## Source passage

But it has struck the NFLPA and retired players alike as incongruous to rely on officials with no NFL experience, given commissioner Roger Goodell's strict safety regime, which included a memo last November calling on officials to serve as first responders by helping identify concussions.

Asked earlier this month by SI whether he was nervous about using replacements in the regular season, NFLPA executive director DeMaurice Smith stressed that safety was a prime worry. He graded his concern as a 12—on a scale of 1 to 10.

"If you want the game to be as safe as possible, you need the people who live the rules to police it," says former Giants wideout Amani Toomer, who played during the 2001 lockout. "Players are already figuring out what they can get away with. It's going to get very ugly."

In nonlockout years, the NFL's officiating ladder mirrors that of a classic apprenticeship. "You start at peewee," says Green, "then work junior high, jayvee, high school, small college, then D-I," usually over an average of 15 years. Once in the league, the dues-paying persists. A first-year official is virtually never given the head referee's white hat or assigned to a crew alongside another rookie. The burden of acclimating to the regular season is just too heavy.

"The difference in intensity from the preseason, when players are trying not to get hurt, to playing in a stadium full of 85,000 fans is astronomical," says Parham. "Those seven refs that are going to work Giants-Cowboys [in the Sept. 5 season opener] will be scared to death."

Not sold on the scariness? Consider the complexity of the pro rules and the seemingly infinite permutations that compel weekly conference calls to understand them. The official NFL rule book is 75,934 words long. The NFL case book, full of practice scenarios and rulings, is 77,260. The NFL instant-replay case book is 25,617. And the Penalty Enforcement Hopper book (hopper being ref-slang for play), the widely accepted manual that Hochuli wrote to help officials categorize infractions and determine their enforcements, is 11,519. Together, that's 190,330 words—almost 10,000 more than the New Testament. (The Bible doesn't even have diagrams.)

Stored records:
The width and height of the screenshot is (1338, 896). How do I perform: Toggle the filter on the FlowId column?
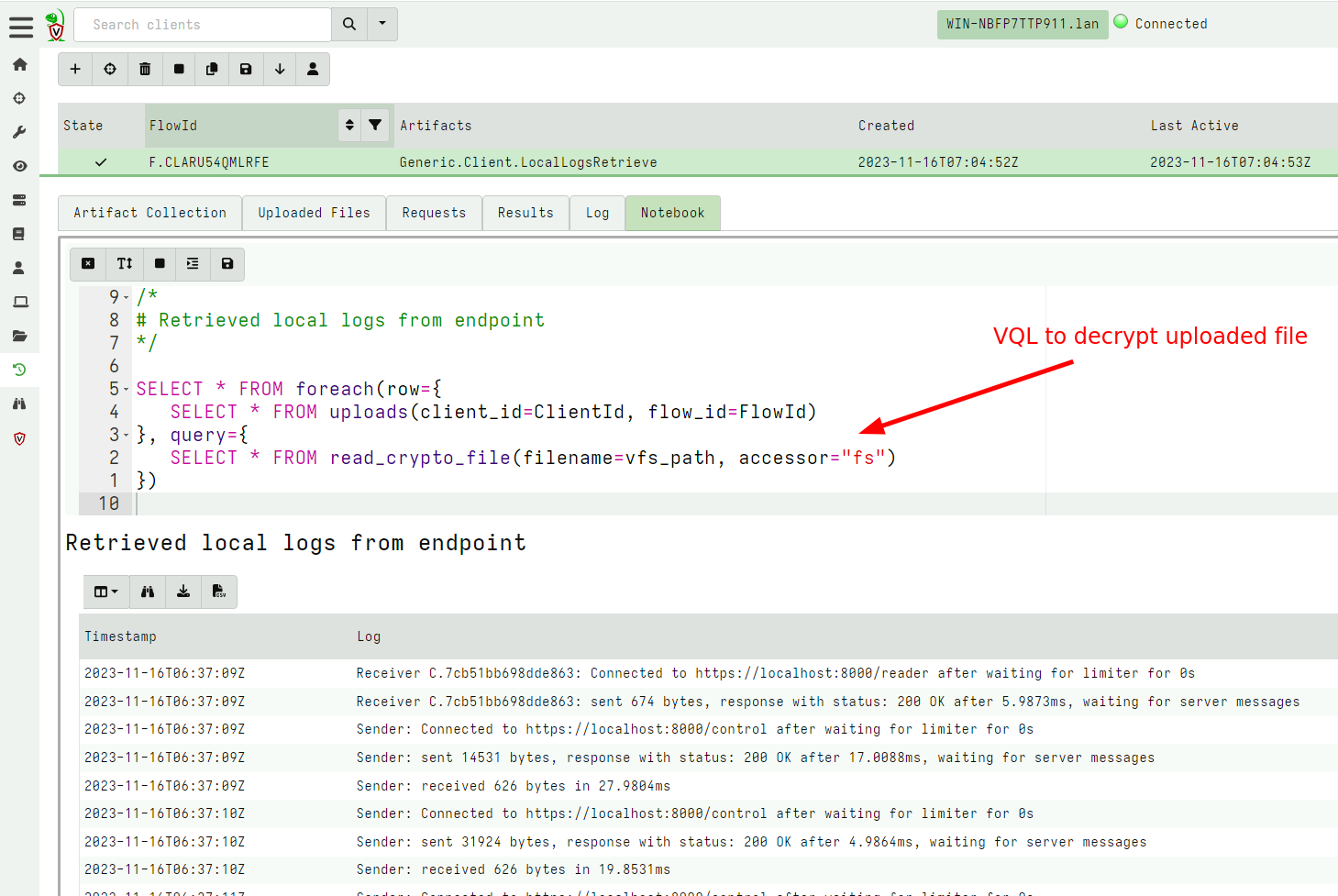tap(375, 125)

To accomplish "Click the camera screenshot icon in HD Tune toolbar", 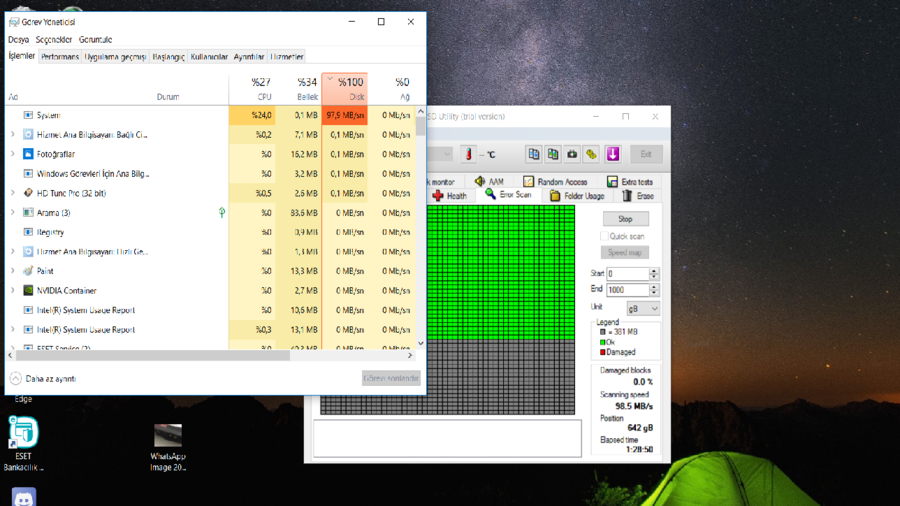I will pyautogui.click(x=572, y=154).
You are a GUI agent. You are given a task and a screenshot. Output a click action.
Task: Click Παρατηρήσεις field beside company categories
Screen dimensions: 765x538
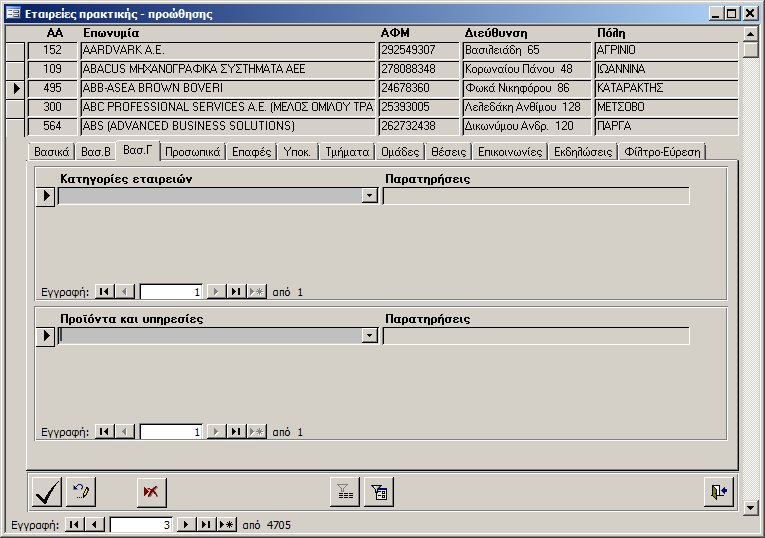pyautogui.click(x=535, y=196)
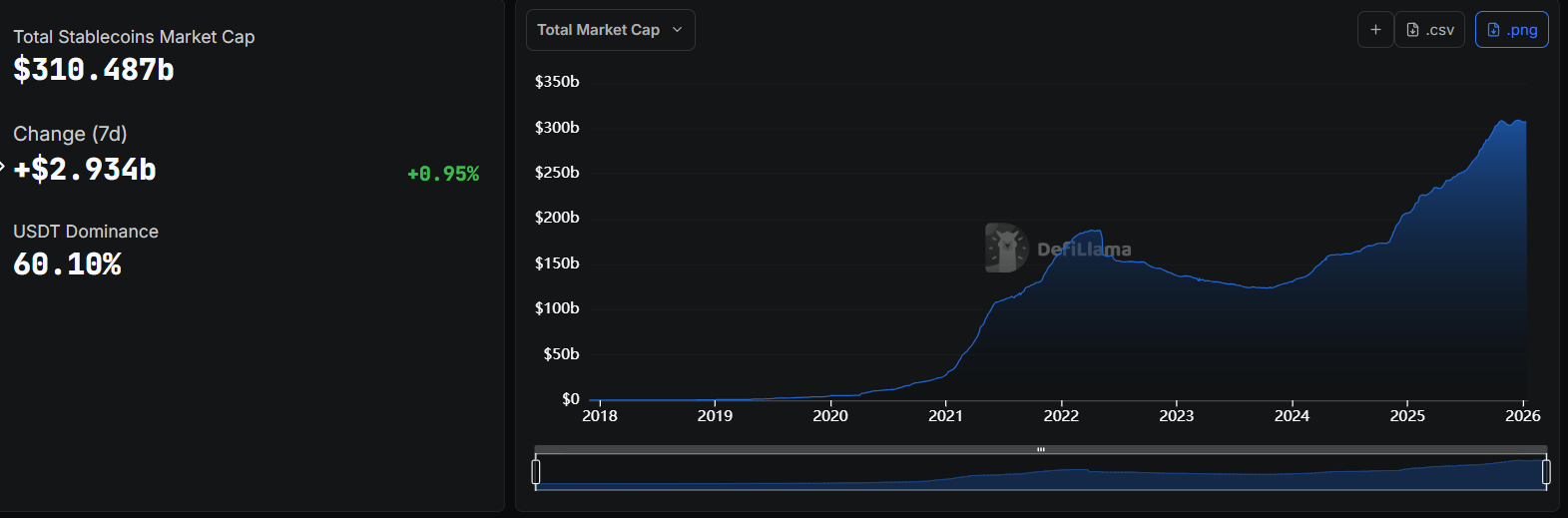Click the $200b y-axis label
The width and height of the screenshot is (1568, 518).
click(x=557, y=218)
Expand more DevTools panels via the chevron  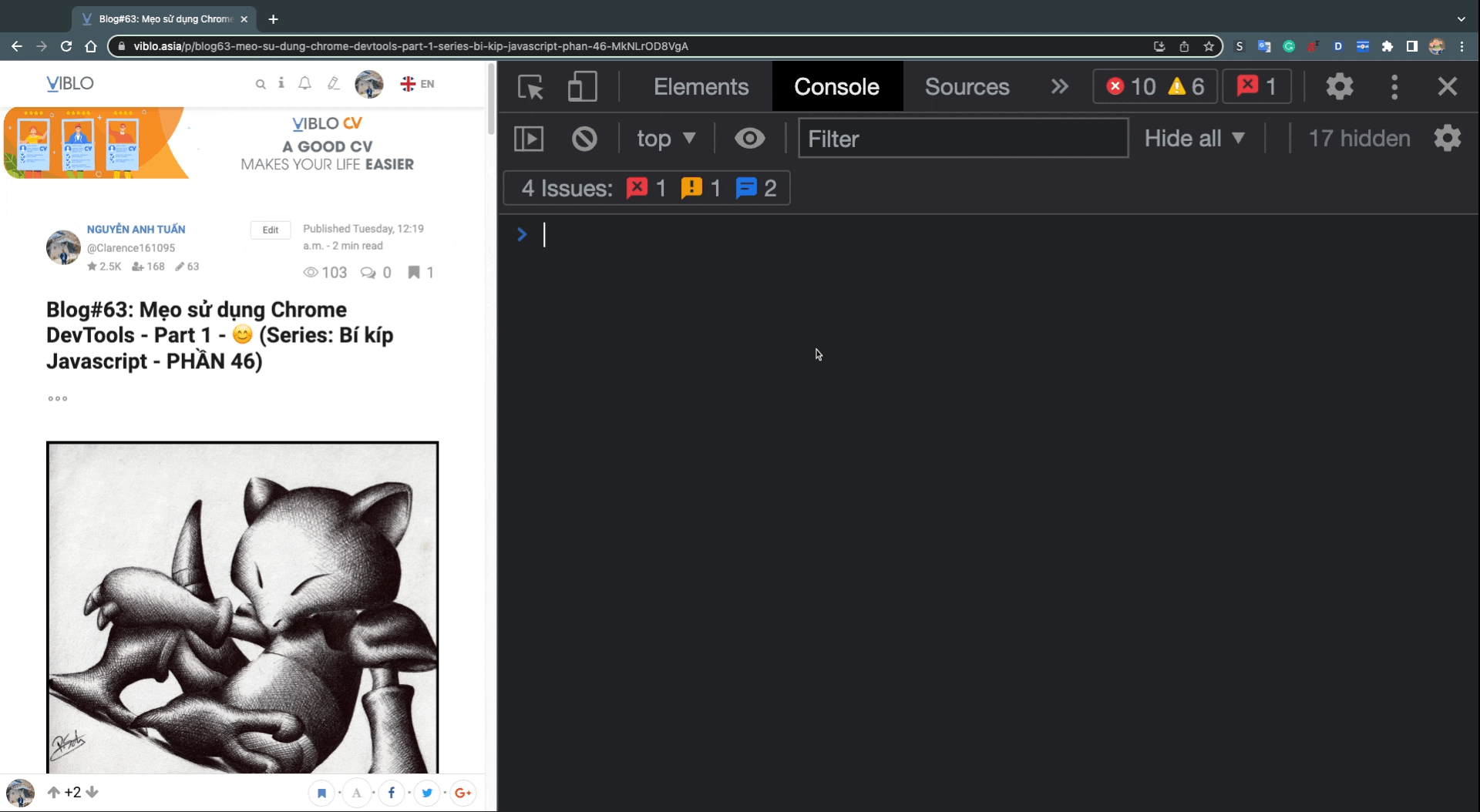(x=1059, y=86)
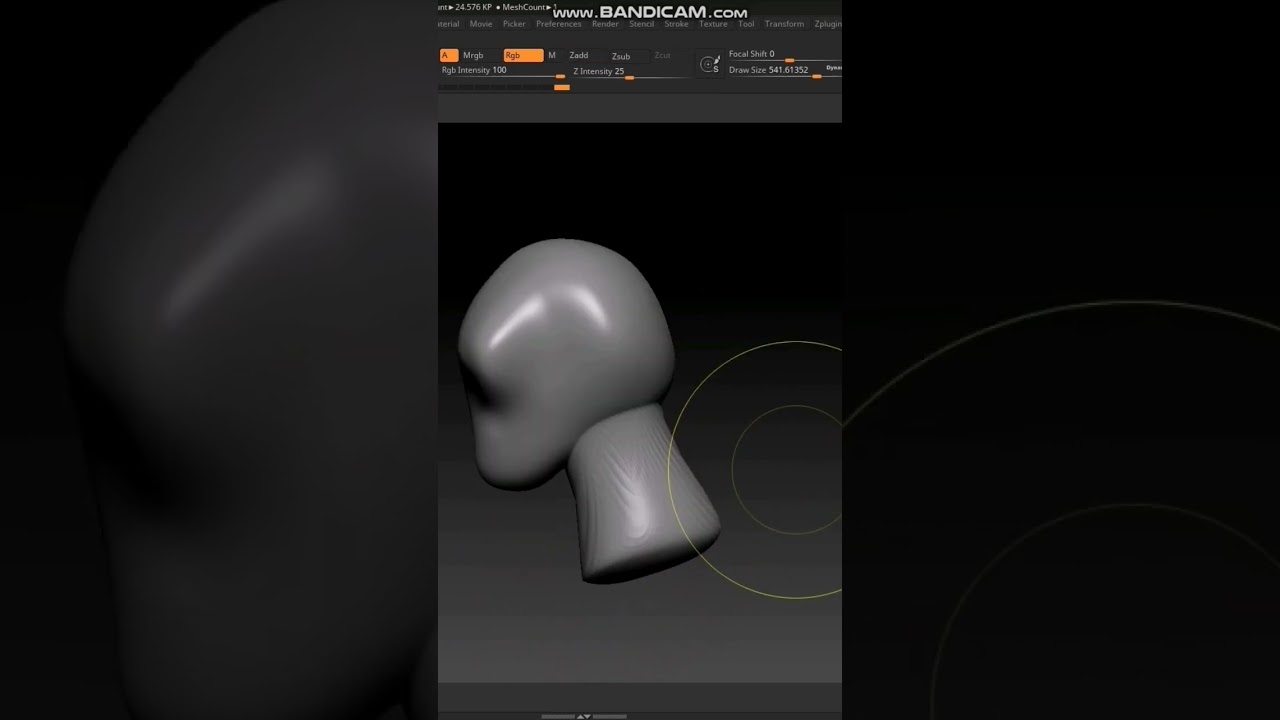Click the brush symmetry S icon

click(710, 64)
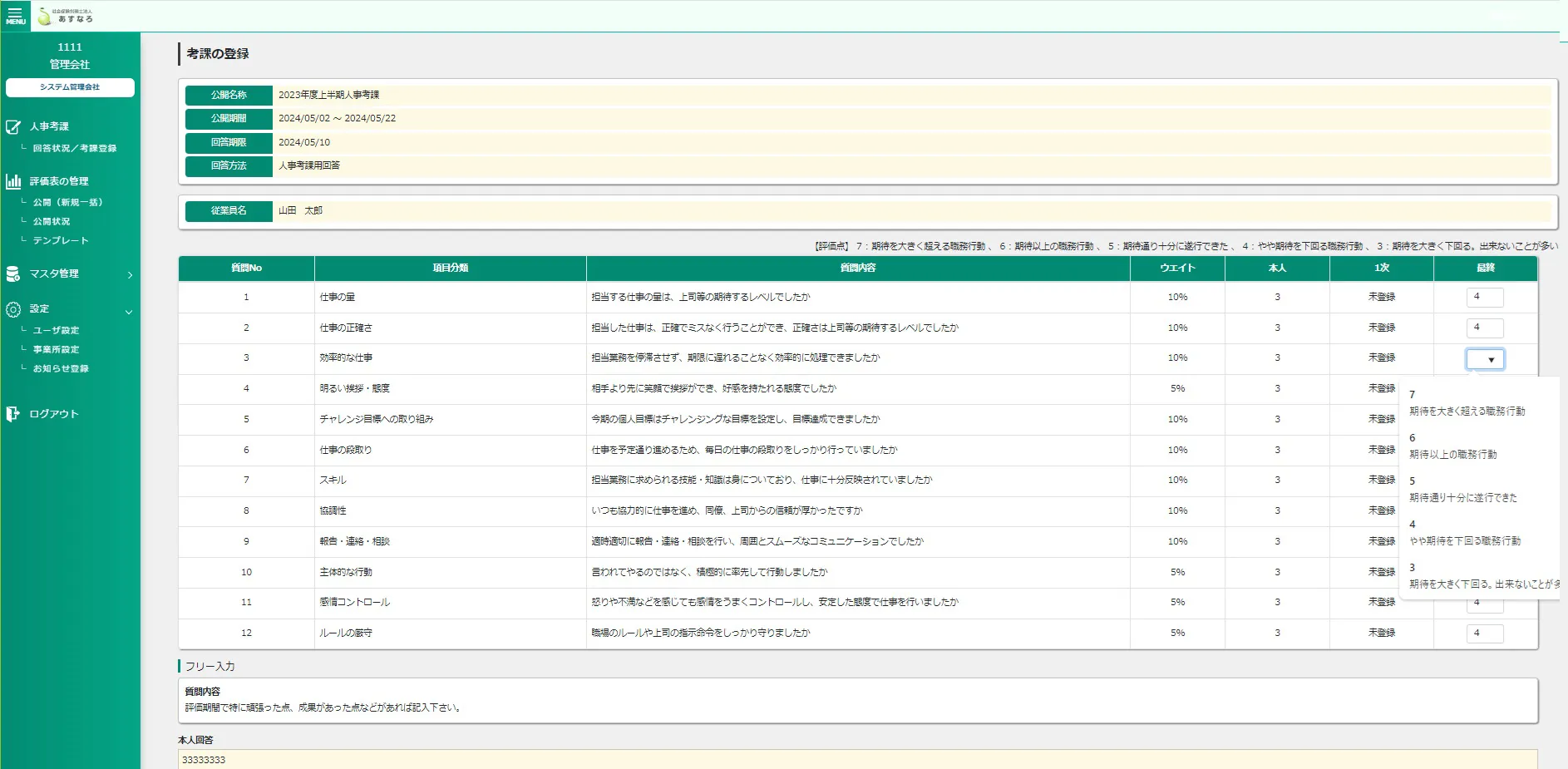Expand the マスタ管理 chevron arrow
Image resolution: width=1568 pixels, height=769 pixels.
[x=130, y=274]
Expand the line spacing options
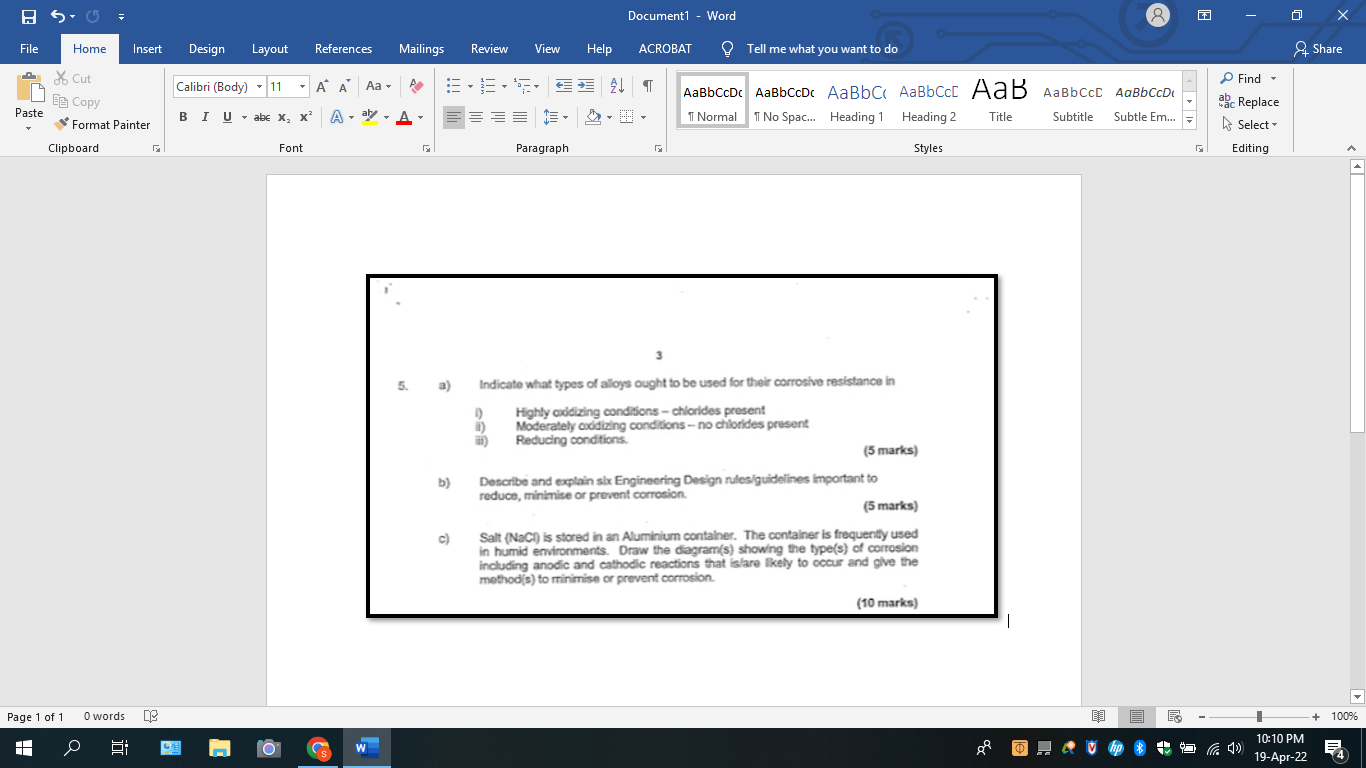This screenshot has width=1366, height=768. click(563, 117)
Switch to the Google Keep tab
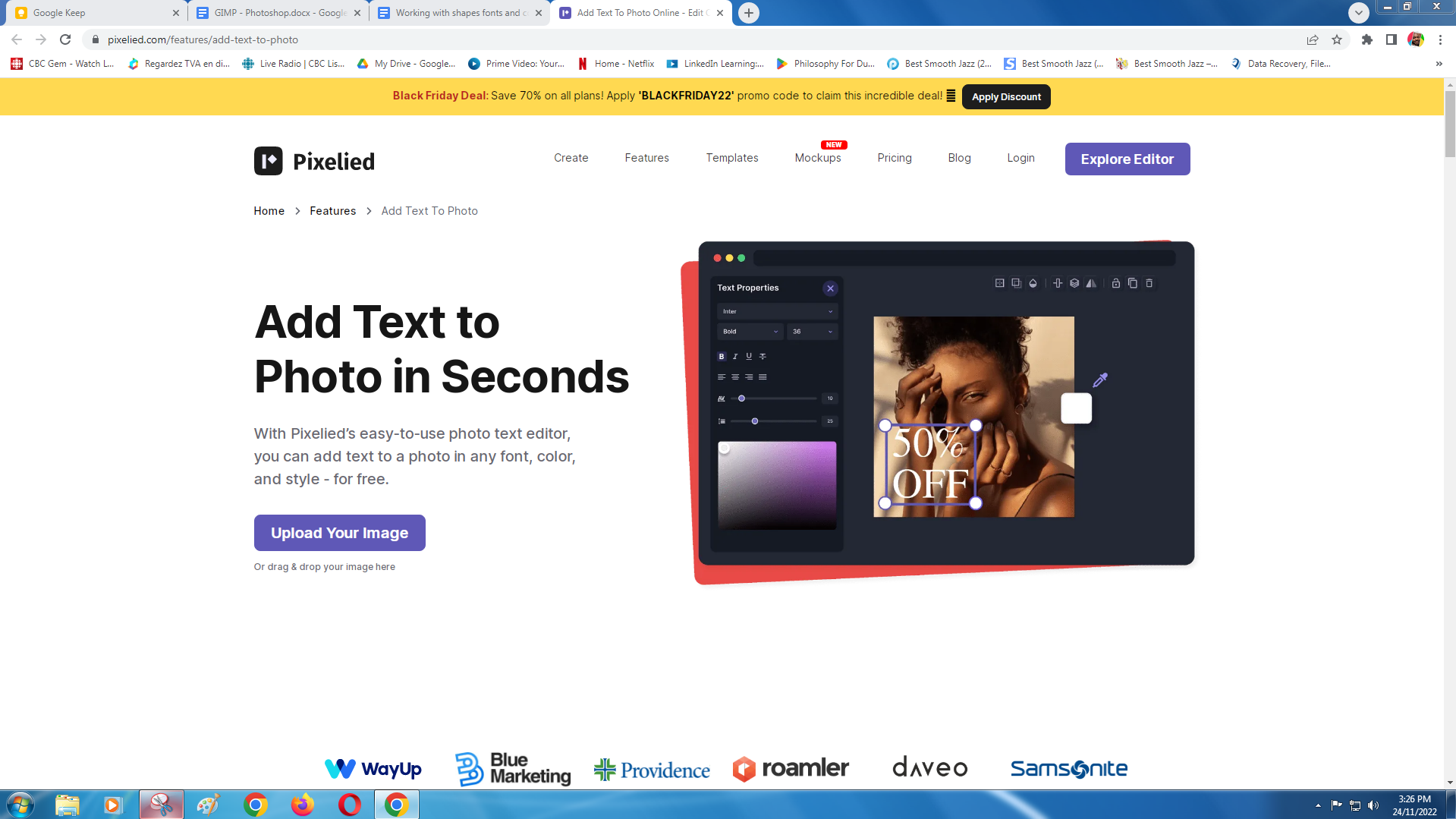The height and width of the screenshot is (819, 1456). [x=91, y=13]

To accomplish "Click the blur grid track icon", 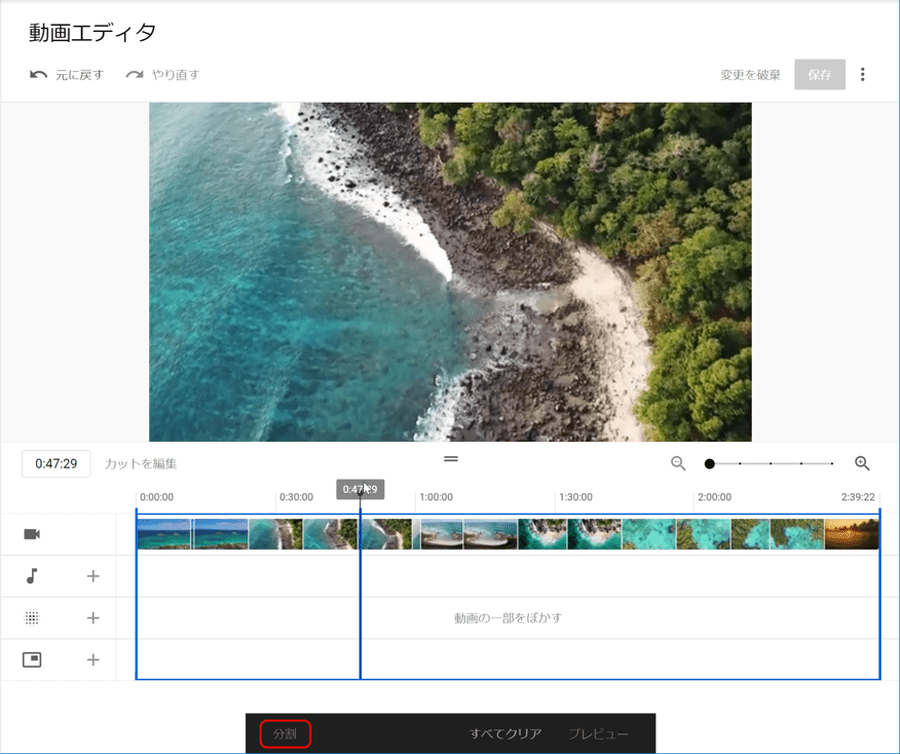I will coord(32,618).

## Brief
Answer these from the passage on replacement officials:
(a) On a scale of 1 to 10, what number did DeMaurice Smith give his concern?
(b) On average, how many years does the climb from peewee to Division I usually take?
(c) How many words long is the official NFL rule book?
The stored entries are separate material with no connection to the passage on replacement officials.

## Exercise output
(a) 12
(b) 15 years
(c) 75,934 words